The execution itself does not require a novel kernel. Disposable, sandboxed virtual machines built on ordinary Linux distributions are enough. An orchestrator screens the plan, applies policy, and if allowed, spins up a VM with only the required mounts and network access. The agent can be routed into such environment simply via SSH, but always lands in a forced entrypoint rather than a login shell. Once the task is complete, results are collected and the VM could even be destroyed, or reused only if it boots from an immutable snapshot with a matching policy and all mutable state lives on a disposable layer. Nothing needs to persist, and the scope of access can be strictly limited to what was approved.

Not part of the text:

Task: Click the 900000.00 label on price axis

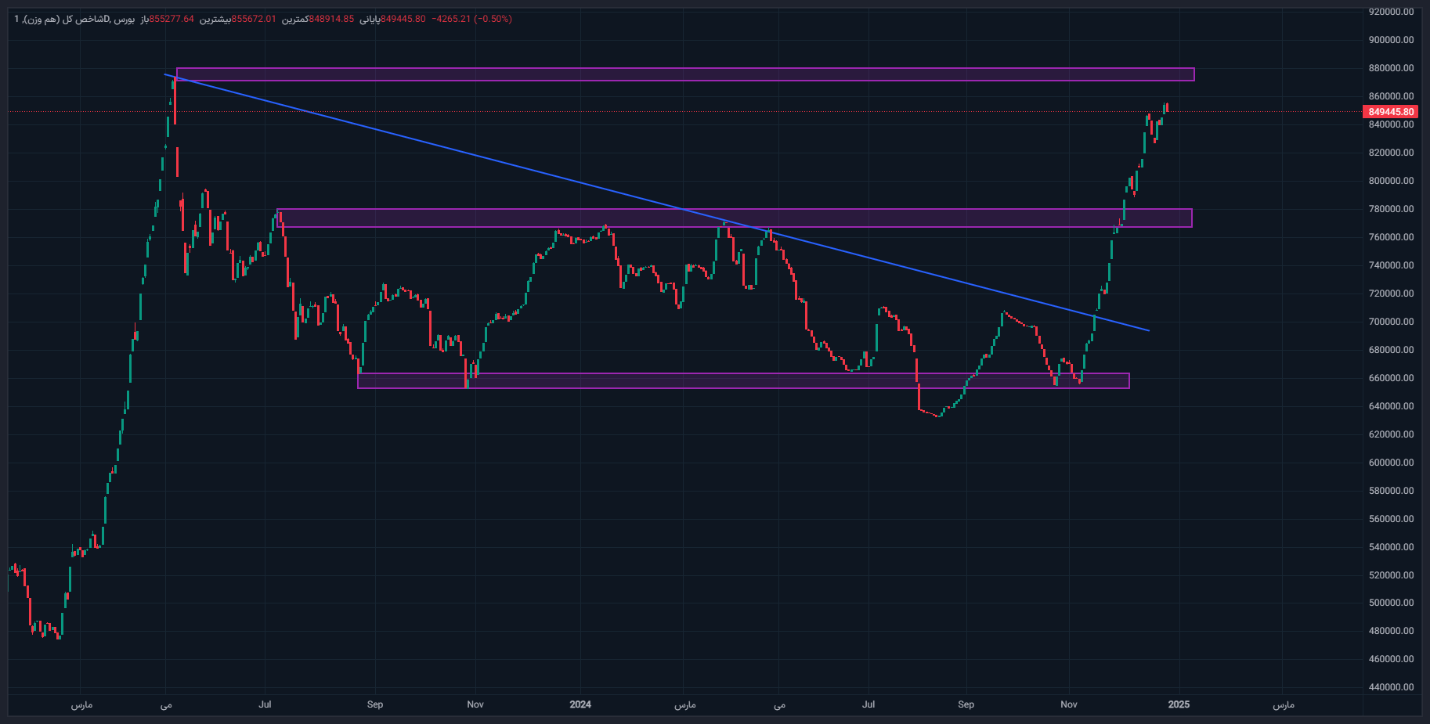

This design echoes the Transaction Authorization Policies used in financial custody systems, where each transaction is evaluated against ordered rules that may allow it, deny it, or escalate it for approval. It also mirrors patterns proposed in recent research such as Progent, which defines programmable privilege controls for LLM agents, and “Sandboxed Mind”, which advocates for isolating agent execution surfaces and layering explicit approval paths.

What makes this approach practical is that nothing exotic is required. The orchestration layer can be built with QEMU or container runtimes, the policy logic with e.g. Casbin , OPA or keto , and the base image with Ubuntu or Debian slim as glibc-based distributions are a safer choice in practice for building and running LLM agent environments. We don’t need to invent a new operating environment, but suggest instead a disciplined combination of existing primitives: pre-execution policy checks, ephemeral sandboxed environments, structured manifests, and tri-state enforcement.

As recent incidents illuminate, agents amplify long-known security issues by introducing untrusted, semi-autonomous processes into sensitive contexts. Mainstream operating environments that are well understood by LLMs lack fine-grained capabilities, but the issue is addressable by borrowing ideas from capability security, applying them with modern sandboxing tools, and embedding a clear allow/ask/deny workflow. We stipulate that the boundary only holds if manifests are enforced before execution, VMs are destroyed after use, and network egress remains constrained; any deviation re-introduces ambient authority and collapses the model.